## TEXTO DO EXERCÍCIO:
Enquanto o navio soçobrava em águas geladas, o violinista da pequena orquestra do Titanic decidiu tocar alguma coisa para acalmar os passageiros.


Escolheu a canção “Nearer, my God, to Thee” (Mais perto, meu Deus, de Ti). A letra diz, em tradução livre, que a cruz que Deus coloca sobre os nossos ombros, é para nos aliviar. Termina com a visão de uma escada que desce do céu e de anjos com acenos.


Sempre me emociono quando ouço esse hino do século 19, inspirado no sonho de Jacó (Gênesis). No Brasil de hoje, ouço ao longe os mesmos acordes plangentes do violinista do Titanic.


A diferença é que o meu país afunda num mar de irracionalidade política: o pandemônio na pandemia. O capitão desse navio chamado “Brasil”, confronta as cartas náuticas, segue no rumo do iceberg e põe em risco a vida de 211,5 milhões de passageiros.


Tudo sobre tchauzinhos dos querubins, consubstanciada na mídia nacional e estrangeira, diante do desastre quase inevitável.


Em apenas 27 dias tivemos dois ministros da Saúde. Nesse período o número de mortes aumentou 666%, coincidência ou não, o número da besta do Apocalipse. Apenas falta alcançar o feito de Donald Trump, nos Estados Unidos, para o Brasil chegar à indesejável liderança mundial pandêmica.


O presidente Jair Bolsonaro joga todas as fichas na politização de uma epidemia sem precedentes, ao declarar que só sai em 2027. Nem aí para o julgamento da história, ao fim dessa empreitada que tem tudo para dar errado. Afinal, o que está sendo confrontado é a própria Ciência.


O Palácio do Planalto tem sido uma usina de crises que só ajudam a desorganizar, mais ainda, a já fragilizada estrutura para enfrentar o grande inimigo virótico.

## DADOS FORNECIDOS:
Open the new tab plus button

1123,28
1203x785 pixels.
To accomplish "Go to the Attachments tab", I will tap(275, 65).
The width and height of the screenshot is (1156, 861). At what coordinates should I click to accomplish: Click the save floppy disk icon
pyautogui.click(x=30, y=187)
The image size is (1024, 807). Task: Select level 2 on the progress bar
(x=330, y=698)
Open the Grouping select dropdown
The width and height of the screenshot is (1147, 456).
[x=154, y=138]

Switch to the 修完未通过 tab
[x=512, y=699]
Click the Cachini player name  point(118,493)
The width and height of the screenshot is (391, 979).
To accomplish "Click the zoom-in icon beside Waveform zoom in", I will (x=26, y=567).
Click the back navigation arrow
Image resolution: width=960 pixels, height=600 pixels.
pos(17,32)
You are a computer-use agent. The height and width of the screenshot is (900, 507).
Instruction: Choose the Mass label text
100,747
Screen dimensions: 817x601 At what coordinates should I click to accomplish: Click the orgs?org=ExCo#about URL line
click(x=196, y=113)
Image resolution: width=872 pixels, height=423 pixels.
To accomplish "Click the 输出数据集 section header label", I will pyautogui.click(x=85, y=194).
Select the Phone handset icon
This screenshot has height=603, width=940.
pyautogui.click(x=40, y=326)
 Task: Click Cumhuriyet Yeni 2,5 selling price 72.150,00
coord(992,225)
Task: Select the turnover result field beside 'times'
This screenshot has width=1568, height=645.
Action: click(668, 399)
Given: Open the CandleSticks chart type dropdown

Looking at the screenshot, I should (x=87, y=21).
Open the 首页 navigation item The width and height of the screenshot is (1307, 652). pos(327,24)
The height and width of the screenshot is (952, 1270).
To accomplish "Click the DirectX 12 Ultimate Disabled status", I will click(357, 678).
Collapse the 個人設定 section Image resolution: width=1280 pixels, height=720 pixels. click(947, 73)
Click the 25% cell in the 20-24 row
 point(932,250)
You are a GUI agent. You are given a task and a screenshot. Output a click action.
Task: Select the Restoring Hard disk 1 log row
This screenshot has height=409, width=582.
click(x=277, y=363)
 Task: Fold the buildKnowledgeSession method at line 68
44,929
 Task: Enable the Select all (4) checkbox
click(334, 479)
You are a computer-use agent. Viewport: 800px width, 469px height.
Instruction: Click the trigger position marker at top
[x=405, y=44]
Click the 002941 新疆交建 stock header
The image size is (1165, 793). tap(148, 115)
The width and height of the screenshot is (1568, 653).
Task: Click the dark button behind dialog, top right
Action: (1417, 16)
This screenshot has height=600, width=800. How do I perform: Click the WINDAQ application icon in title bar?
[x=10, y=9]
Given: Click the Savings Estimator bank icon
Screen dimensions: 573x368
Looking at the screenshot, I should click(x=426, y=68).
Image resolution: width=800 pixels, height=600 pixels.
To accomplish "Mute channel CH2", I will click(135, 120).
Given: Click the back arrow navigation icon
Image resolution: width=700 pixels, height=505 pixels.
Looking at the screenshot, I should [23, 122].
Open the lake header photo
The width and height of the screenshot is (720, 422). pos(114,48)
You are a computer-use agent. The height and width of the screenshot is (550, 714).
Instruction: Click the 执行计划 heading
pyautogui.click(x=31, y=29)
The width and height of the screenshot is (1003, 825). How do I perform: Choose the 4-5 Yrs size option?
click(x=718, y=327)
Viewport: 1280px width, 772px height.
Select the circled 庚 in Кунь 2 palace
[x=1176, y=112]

## TAREFA A REALIZAR:
Segundo o texto sobre o Titanic e o Brasil, em quantos dias o país teve dois ministros da Saúde? As linhas não têm nenhum papel nesta tarefa.

## RESPOSTA DO EXERCÍCIO:
Em apenas 27 dias.